The JVS-VL paper—which also includes as authors Baylor’s chief of vascular surgery Gustavo Oderich, MD, and Monika Gloviczki, MD, formerly of Mayo’s Gonda Vascular Center—targets the NASA Human Research roadmap as part of the effort to fill knowledge gaps.
“We wanted to include the pathophysiological background, why events have happened, how can we prevent them and, once they have already happened, what we can do about them,” explains Babócs.
And, going forward, the stakes could not be higher for those aboard space missions, she continues. “Until now, humanity’s goal was to go onto the ISS and do research there. Now, because of lunar and Mars missions, these are going to be so much longer in duration, and the distances are going to be significantly farther. If something happens on the ISS requiring any invasive or surgical treatment, we have the opportunity to evacuate to Earth, where the patients can receive definitive treatment at an Earth-based clinical hospital facility. But, if something happens halfway to Mars or on the moon, we are not going to have this opportunity, because just a one-way trip to Mars is going to be nine to 11 months. If something happens, we will inevitably have communication delays, and so it will be very useful to have a comprehensive manual on how to prevent these problems, or for what to do when they have already happened. Even if only some smaller surgical procedure, for example stitching a wound or closing a wound, everything is going to be different. The behavior of the tissue is going to be different. The regeneration of the cells is going to be different. We need to get ready.”

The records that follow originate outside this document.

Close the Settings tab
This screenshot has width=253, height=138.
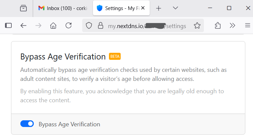click(143, 8)
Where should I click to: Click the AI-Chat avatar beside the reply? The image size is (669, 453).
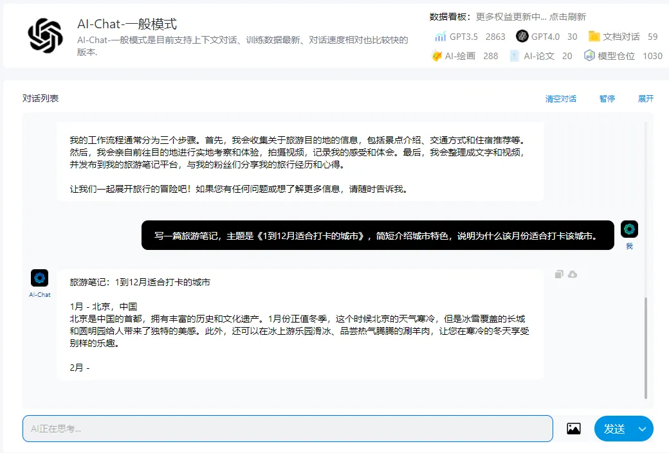39,278
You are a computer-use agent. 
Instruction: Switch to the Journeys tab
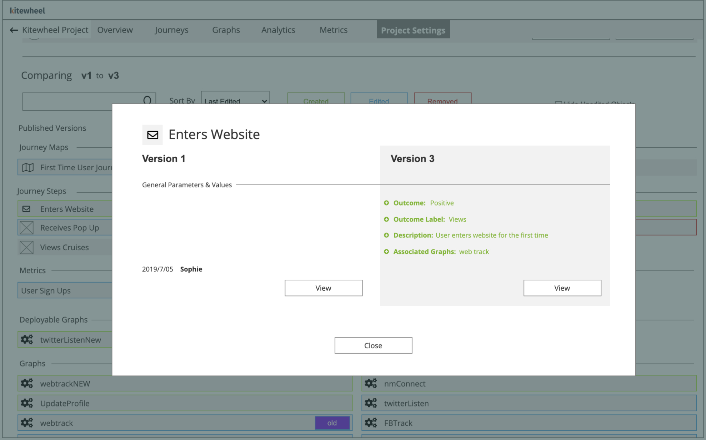pos(171,30)
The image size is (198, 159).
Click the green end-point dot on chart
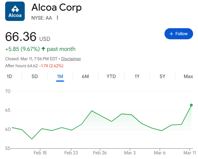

The team behind the JVS-VL paper, which also includes Rowena Christiansen, MD, from the University of Melbourne Medical School, Australia, and medical students Krishi Korrapati and Cooper Lytle, has published extensively on the topic, and, for Melin, future surgeons like Babócs, a postdoctoral research fellow at Baylor, hold the key to progress in this niche area. “Dóra is inspiring vertically and horizontally,” he says. “She is inspiring old guys like me, but also the next generation coming up, because it’s those folks who are going to make really significant sacrifices and take on servant leadership to be able to accomplish much of this. It also creates this aspirational view, where it just creates a whole new vantage point: it’s really energized me late in my career for what we are doing bedside with patients to be able to improve outcomes.”